If components do not have the proper Driver/Firmware combination, ensuring that the selected combination is compatible with the version of ESXi that you’re running, you could experience unusual behavior on the host. VMware has provided a great KB article on this subject: Determining Network/Storage firmware and driver version in ESXi
In this post, I’ll post my own condensed version of the full KB article, focusing on the information that I found most critical and providing additional information where the official documentation glosses over some details. For the full article (the official information from VMware), please reference the link above.
Identify ESXi version
Before we get started checking the driver or firmware currently installed, let’s make sure we have the version of ESXi that we think we do: vmware -vl
Finding NIC Driver:
1) Fire up a console on the host. This can be a local console or SSH session.
2) Identify the network cards currently on your system.
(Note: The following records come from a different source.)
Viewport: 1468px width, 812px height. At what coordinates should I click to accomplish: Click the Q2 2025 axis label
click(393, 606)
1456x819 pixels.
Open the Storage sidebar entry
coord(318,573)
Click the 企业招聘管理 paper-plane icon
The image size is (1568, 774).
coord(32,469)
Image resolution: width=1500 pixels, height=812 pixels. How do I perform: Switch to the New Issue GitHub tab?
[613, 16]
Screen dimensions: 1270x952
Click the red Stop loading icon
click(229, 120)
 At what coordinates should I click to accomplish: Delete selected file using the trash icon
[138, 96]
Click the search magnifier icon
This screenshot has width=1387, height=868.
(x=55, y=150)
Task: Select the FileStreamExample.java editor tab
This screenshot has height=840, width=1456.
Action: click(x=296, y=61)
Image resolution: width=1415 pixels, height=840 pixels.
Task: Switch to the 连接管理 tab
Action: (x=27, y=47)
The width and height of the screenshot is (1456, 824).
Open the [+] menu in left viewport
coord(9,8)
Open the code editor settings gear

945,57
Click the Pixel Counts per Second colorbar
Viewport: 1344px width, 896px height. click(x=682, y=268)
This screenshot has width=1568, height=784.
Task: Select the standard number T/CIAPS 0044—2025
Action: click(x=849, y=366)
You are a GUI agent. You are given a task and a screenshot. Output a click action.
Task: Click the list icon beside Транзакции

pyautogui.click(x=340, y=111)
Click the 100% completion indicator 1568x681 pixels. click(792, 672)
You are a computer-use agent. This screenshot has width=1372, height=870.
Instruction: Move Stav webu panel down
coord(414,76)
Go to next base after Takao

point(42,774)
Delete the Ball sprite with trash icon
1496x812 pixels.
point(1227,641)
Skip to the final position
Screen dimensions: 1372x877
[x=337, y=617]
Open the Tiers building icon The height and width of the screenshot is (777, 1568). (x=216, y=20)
In ESXi, run this command:esxcli network nic list
This command will return something like the following:
3) For one of the cards listed, enter the following command: esxcli network nic get -n vmnic<#>
The important information from the command is the following three lines:
Driver: i40en
Firmware Version: 8.40 0x8000af86 20.5.13
Version: 2.2.7.0
4) Next, we will need to determine the Vendor ID (VID), Device ID (DID), Sub-Vendor ID (SVID), and Sub-Device ID (SDID) using the vmkchdev command: vmkchdev -l |grep vmnic
In this example, the values are:
VID = 8086
DID = 1572
SVID = 1028
SDID = 1f9c
5) Now that we know the version of ESXi we’re running and have a baseline for the NIC driver, let’s check VMware’s Hardware Compatibility List (HCL) – IO Device Search
On this list, we see only one match:
Since we already know that we’re running 7.0U3, let’s check that link (for reference only):
Uh oh! We have a driver/firmware mismatch. Our firmware version isn’t supported. Neither is our driver. I’ll cover the process of correcting a driver/firmware mismatch in another article. VMware has published KB 2005205 with instructions on how to install async drivers. You’ll still need to correct the NIC firmware version, but this process is vendor specific and not covered by VMware.